United States District Court, N.D. New York

April 25, 2014

BARRY BERMAN, Plaintiff,
CHARLES DURKIN, et al., Defendants.


RANDOLPH F. TREECE, Magistrate Judge.

On or about December 9, 2013, pro se Plaintiff Berman filed several Motions seeking, inter alia, to amend/correct his Amended Complaint, a preliminary injunction/TRO, to compel discovery, and an appointment of counsel. See Dkt. Nos. 49, 50, 51, 52, 53, 54, & 55.[1] Defendants filed an Omnibus Memorandum of Law in opposition to Berman's Motions to Amend, for Preliminary Injunction, and to Compel. Dkt. No. 56. Shortly after Defendants filed their Opposition to Berman's Motions, Berman filed a Motion withdrawing his Motions for a Preliminary Injunction and to amend his Amended Complaint, while noting that he will continue to prosecute his Motion to Compel. Dkt. No. 59, Pl.'s Lt., dated Jan. 3, 2014. The Court granted this relief. Dkt. No. 60, Text Order, dated Jan. 6, 2014.

Notwithstanding that his Motion to Compel was pending, Berman filed yet another document, which the Court has construed to be an additional Motion to Compel that materially subsumes the originally filed Motion to Compel, as well as requests permission for non-stenographic depositions of certain Defendants. Dkt. No. 65, Pl.'s Second Mot. to Compel, dated Jan. 27, 2014.[2] Considering that Berman's latest filing is deemed a Motion to Compel, Defendants responded thereto with a Letter-Brief. Dkt. No. 72, Defs.' Lt.-Br., dated Mar. 6, 2014. A week later, Berman filed a Reply to Defendants' Opposition. Dkt. No. 73, Pl.'s Reply Lt.-Br., dated Mar. 11, 2014. Because Berman's January 27, 2014 Motion to Compel is easier to follow with regard to what he seeks to compel, the Court will seamlessly conform to his format when ruling.
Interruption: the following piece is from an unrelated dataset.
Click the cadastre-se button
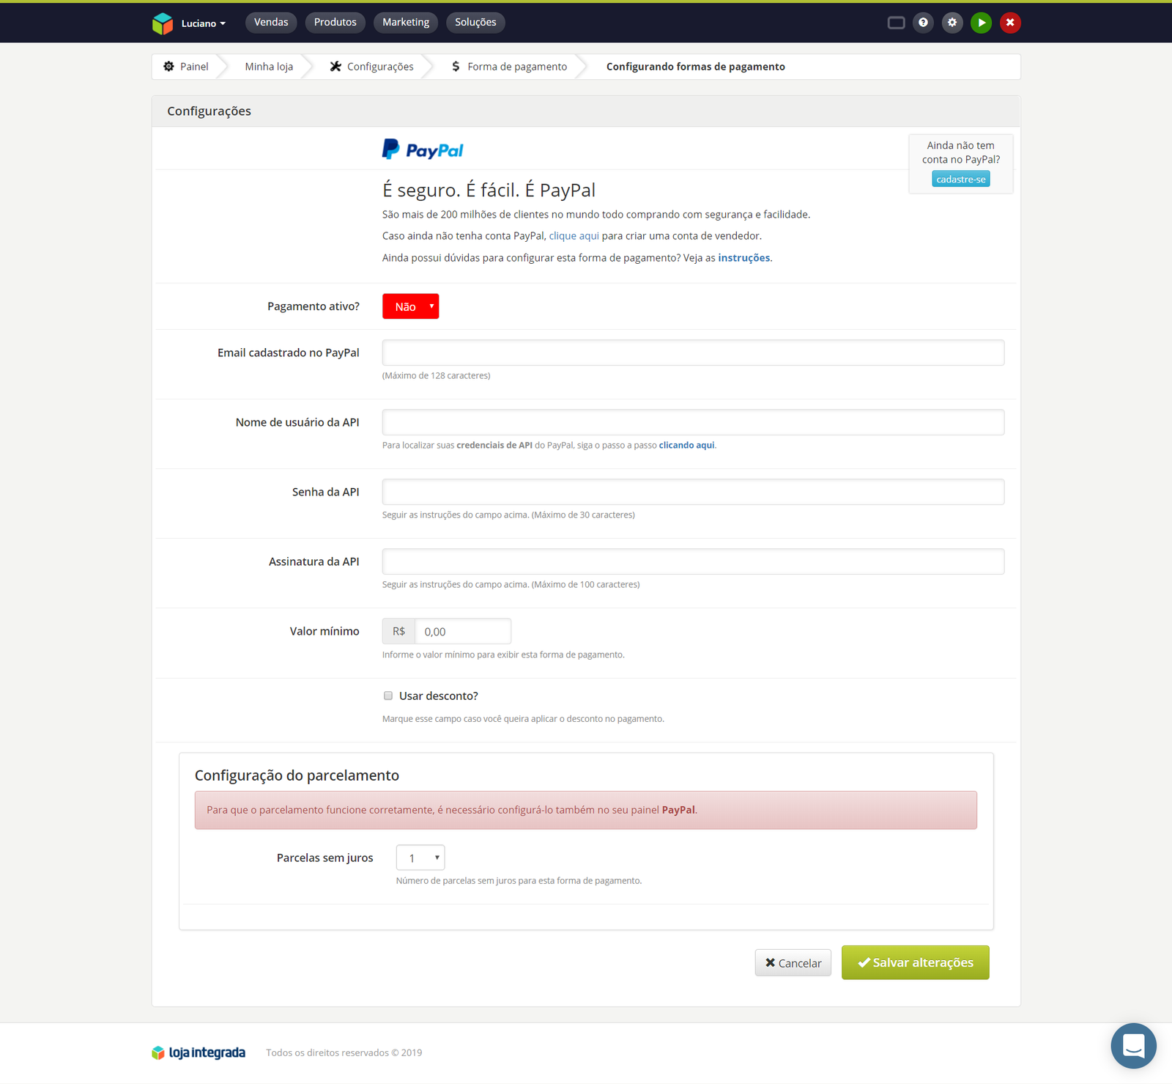tap(960, 180)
In order to aptly determine the scope of discovery, the reasonableness of Berman's Demands, and the adequacy of Defendants' Responses, the Court must consider the nature of Berman's Amended Complaint. Dkt. No. 15, Am. Compl. Berman's Amended Complaint covers a series of events and an array of causes of action. Berman alleges, inter alia, that Defendants subjected him to excessive force on more than one occasion, failed to protect him from this excessive force, retaliated against him for filing grievances, and were deliberately indifferent to his serious medical needs, all in violation of his constitutional rights under the First, Eighth, and Fourteenth Amendments to the United States Constitution. See generally id. Berman alleges that all of these constitutional violations also violated Title II of the Americans with Disabilities Act (ADA) and § 504 of the Rehabilitation Act. Id.
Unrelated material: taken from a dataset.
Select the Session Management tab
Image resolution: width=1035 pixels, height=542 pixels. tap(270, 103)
In a rather prolix Amended Complaint, Berman accuses Defendants Durkin, Mitchell, Devereux, and others of assaulting him on May 27 and June 13, 2010. Additionally Defendant Devereaux is alleged to have failed to intervene and stop the beating that occurred on May 27, 2013. Id. at ¶ 66. Berman complains that he was denied food from May 27 to June 1. He also alleges that Defendants Durkin and Mitchell violated his First Amendment rights when, in retaliation for filing grievances, they beat him on June 13, 2010. Id. at ¶ 67. Berman complains that Defendants LaValley and Lozier failed to protect him and improperly managed or supervise their subordinates, thereby creating the unconstitutional conditions and events. Id. at ¶ 59. Berman asserts that Defendants Longerman, Inspector General for the Department of Corrections and Community Supervision (DOCCS), was deliberately indifferent when Longerman negligently conducted an inspection of both the May 27 and June 13 events. Id. at ¶ 61. And, because he suffers from a mental illness, all of the alleged conduct violated the ADA and the Rehabilitation Act. Lastly, Berman alleges at considerable length that Defendant Doctors Ramineni, Mannava, and Koeningsmann violated his Eighth Amendment Rights by being medically indifferent to his multiple, chronic and serious medical needs that extended over a elongated period of time. Id. at ¶¶ 70-104.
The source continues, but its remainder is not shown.